VanDenBogart has drop foot because of the stroke.

“When I walk, it drops. I always think I’m going to trip. My foot doesn’t want to stay straight,” she said.

When she was a youngster, she went to physical therapy and has always worn a brace.

“It would be nice if I could get rid of it,” she said. “It’s up to God if he wants to do a miracle on me, which I know that he will. It’s his timing, not mine.”

It was during the last year or two that VanDenBogart’s faith became stronger.

It coincided with her conclusion that perhaps, “God wanted me like this to inspire other people, even people with disabilities,” she said.

“Last spring and summer, I had a lot of people come up to me and say, ‘You’re an inspiration.’ It makes me feel very good. There are times when I say, ‘Thank you, God,’ because there are times I’m having a bad day and it makes my day, brightens my day, but I owe it all to God. He’s the one who gets all the glory for it, especially with my running.”

VanDenBogart was in special education classes from kindergarten through her senior year in high school and says those who talk to her today tell her that she does not look disabled.

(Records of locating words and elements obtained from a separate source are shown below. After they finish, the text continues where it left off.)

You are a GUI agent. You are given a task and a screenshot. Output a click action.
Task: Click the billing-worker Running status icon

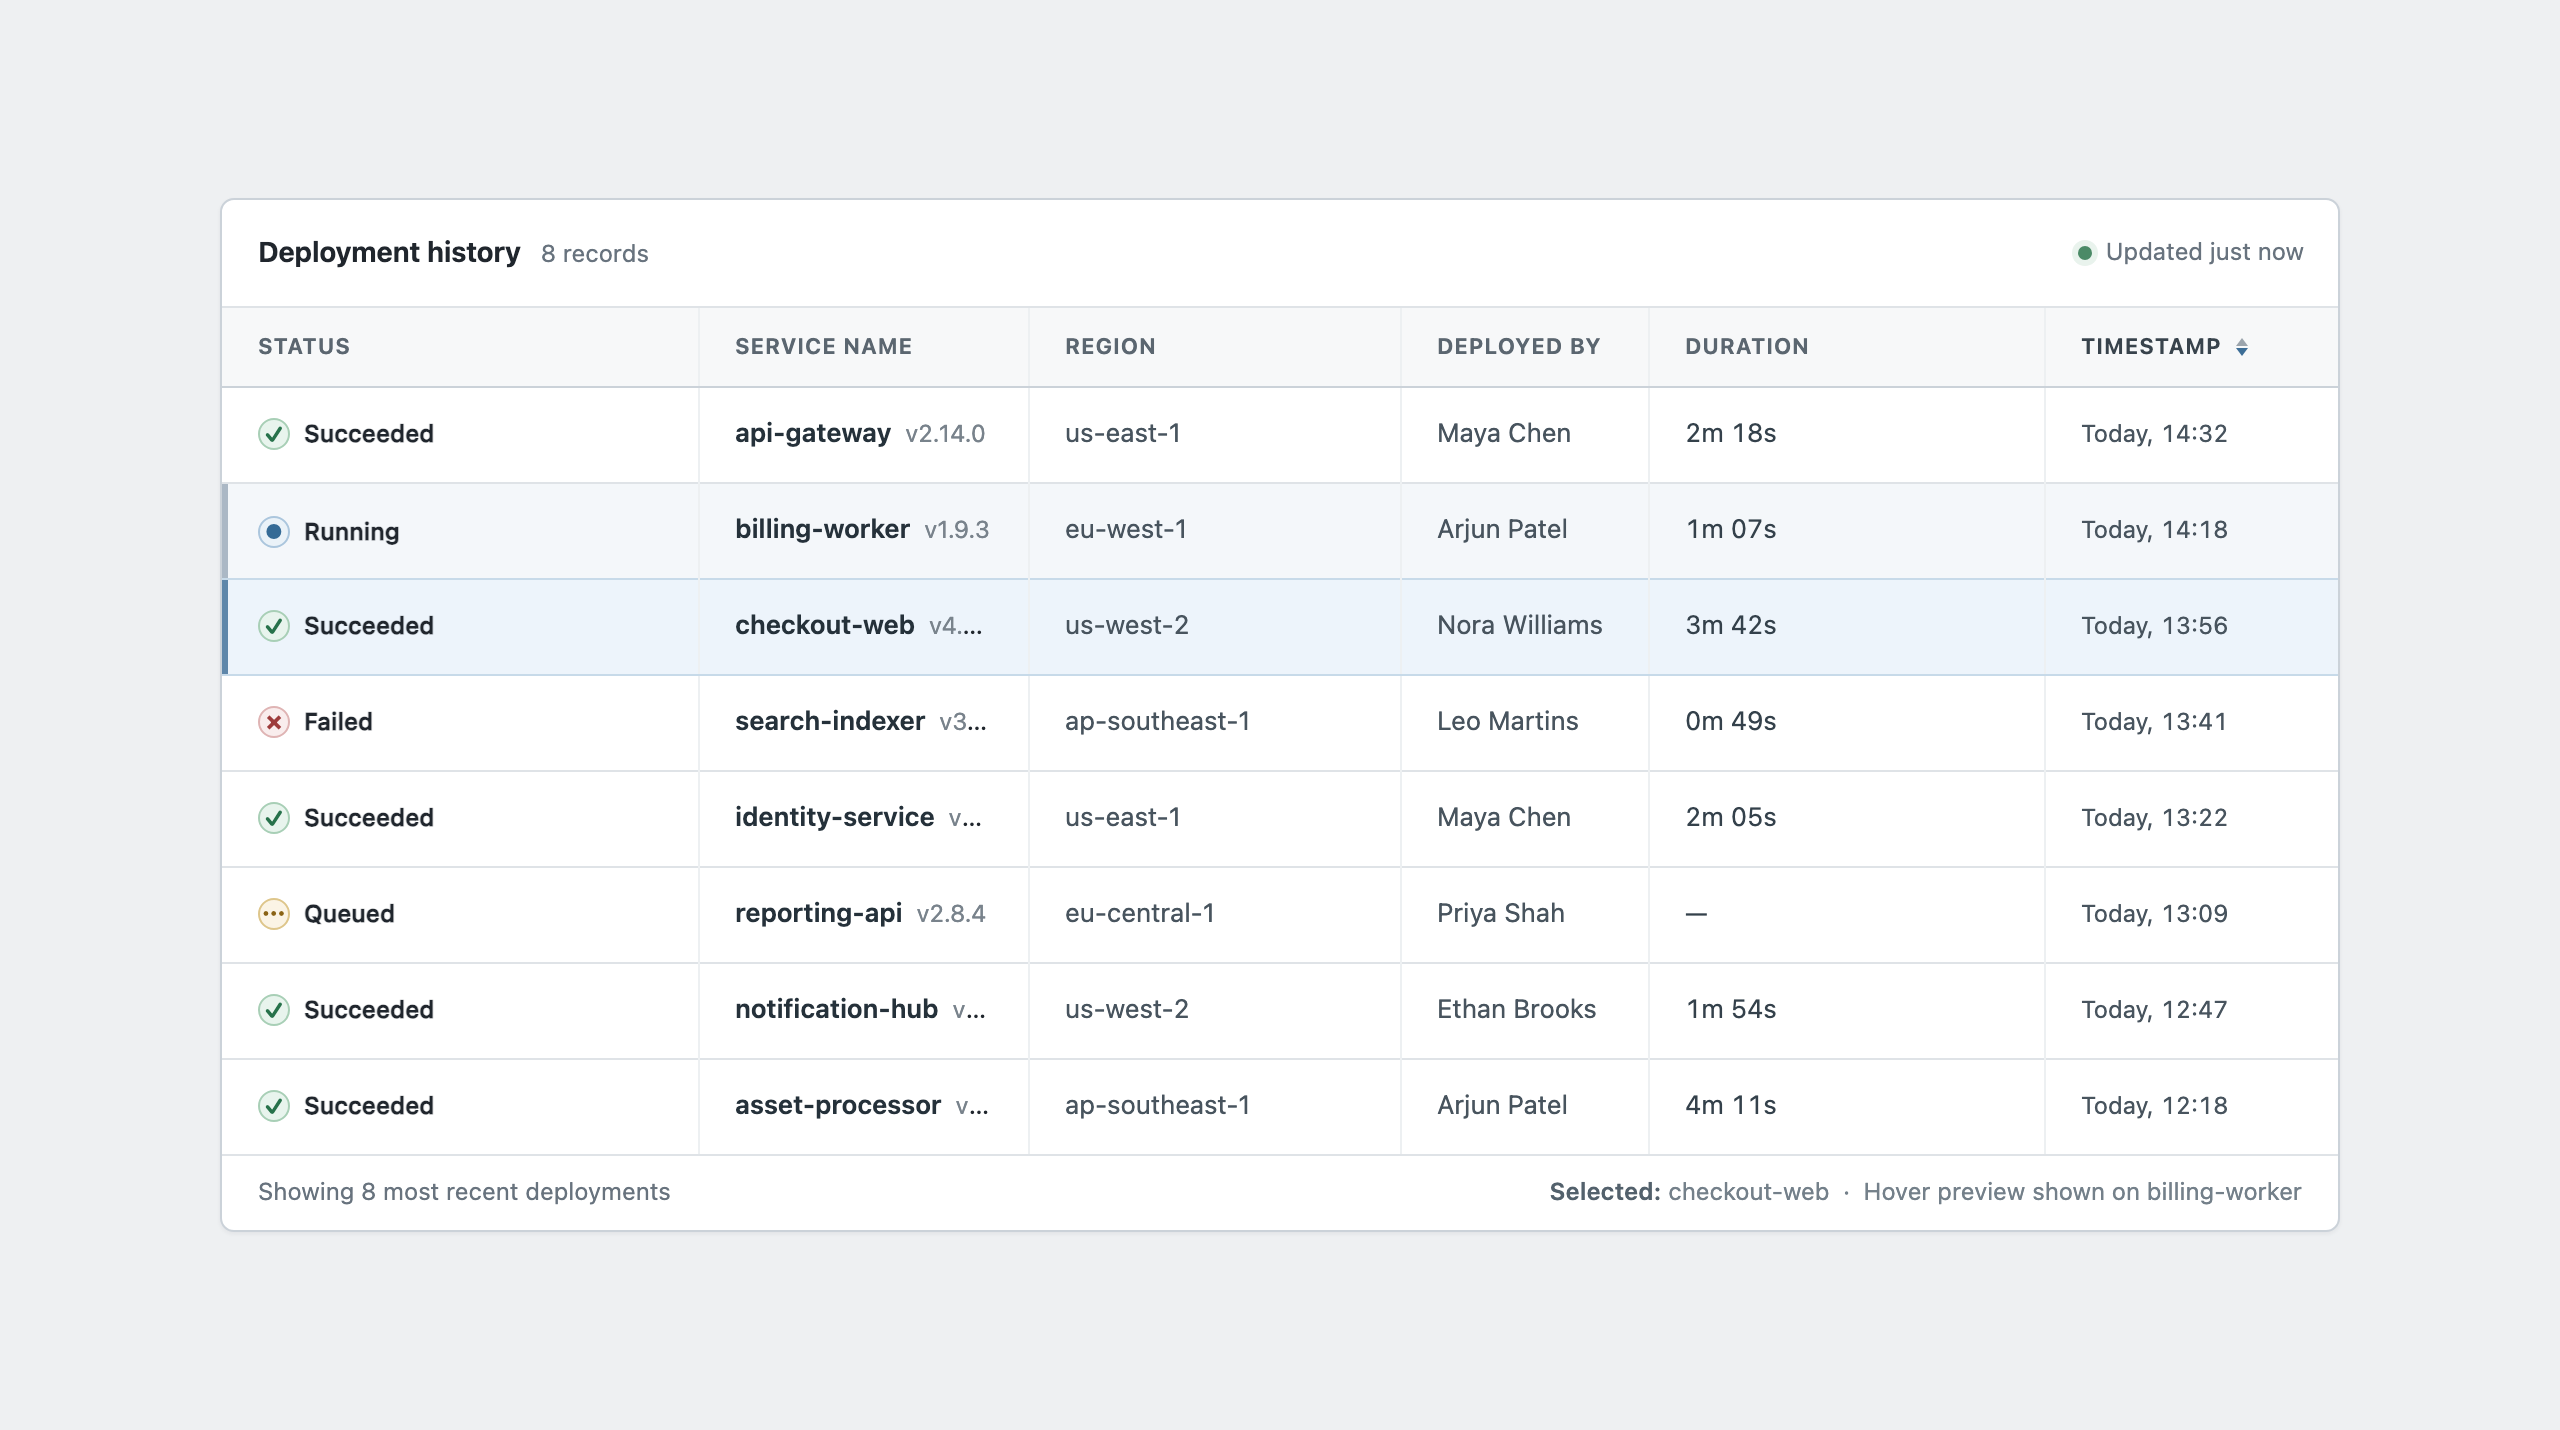(x=274, y=531)
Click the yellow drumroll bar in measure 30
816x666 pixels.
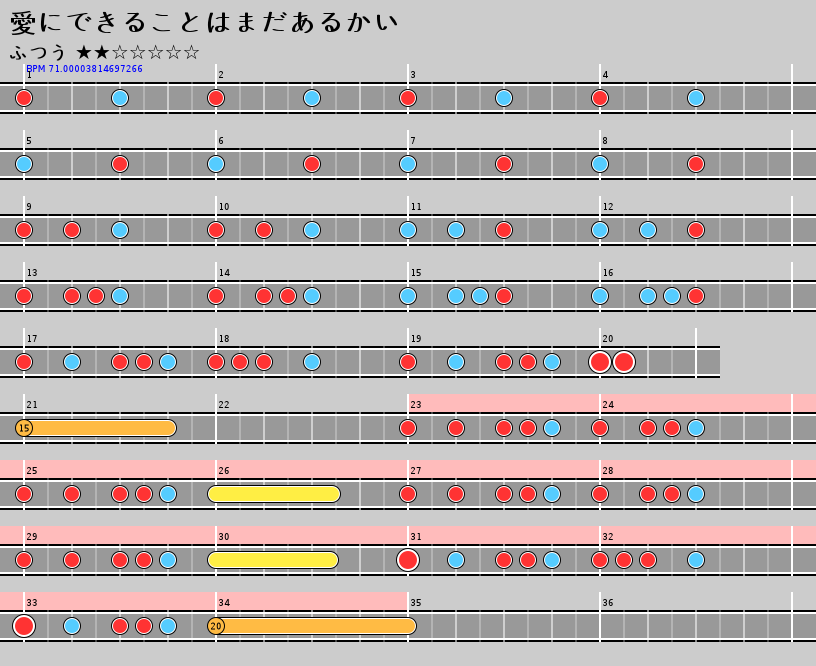(273, 560)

“They look past it. My family does, too, which is awesome,” she said.

They support her and cheer her on when she runs marathons.

VanDenBogart found herself needing her family’s support in 1999 when she was run over by a truck while walking on a sidewalk in Appleton.

“I saw someone backing out a driveway. I thought he saw me, but he didn’t. I got hit and knocked down and tumbled under the truck. The back tires went over my chest. I was screaming. I had compression fractures to my back and ribs,” she said. “I think it was a godsend. Running was all I wanted to do. I had put God on the back burner. It was a wake-up call.”

At that time, VanDenBogart was running between 10 and 16 miles a day.

After the accident, she went through physical therapy and moved back home to live with her mother for a time.

“It was probably a year or so before I could run again,” she said. “Running after that was awful. It was like starting from scratch. When that happened, I thought, ‘OK, God, what do you have planned for me that I’m still here?’ And yet, I still don’t know why – maybe to encourage other people.”

This time of the year, VanDenBogart runs on her treadmill.

But, once spring hits, she will again be running outside every day.

“Once I started running and got into rhythm, I would run 10 to 16 miles or more,” she said. “Now, it’s like a drug for me. I go crazy if I don’t run.”

VanDenBogart has different routes that she likes to run, and she increases the miles that she runs when she is training for a marathon.

It is her goal to run a marathon in each of the 50 states. With her big smile, she says that so far, she has run marathons in Ohio and Florida, staying with friends each time.

She prays that she will continue to be a testament and inspiration to her family and to others, and cites Philippians 4:13, saying, “I can do all things through Christ who strengthens me.”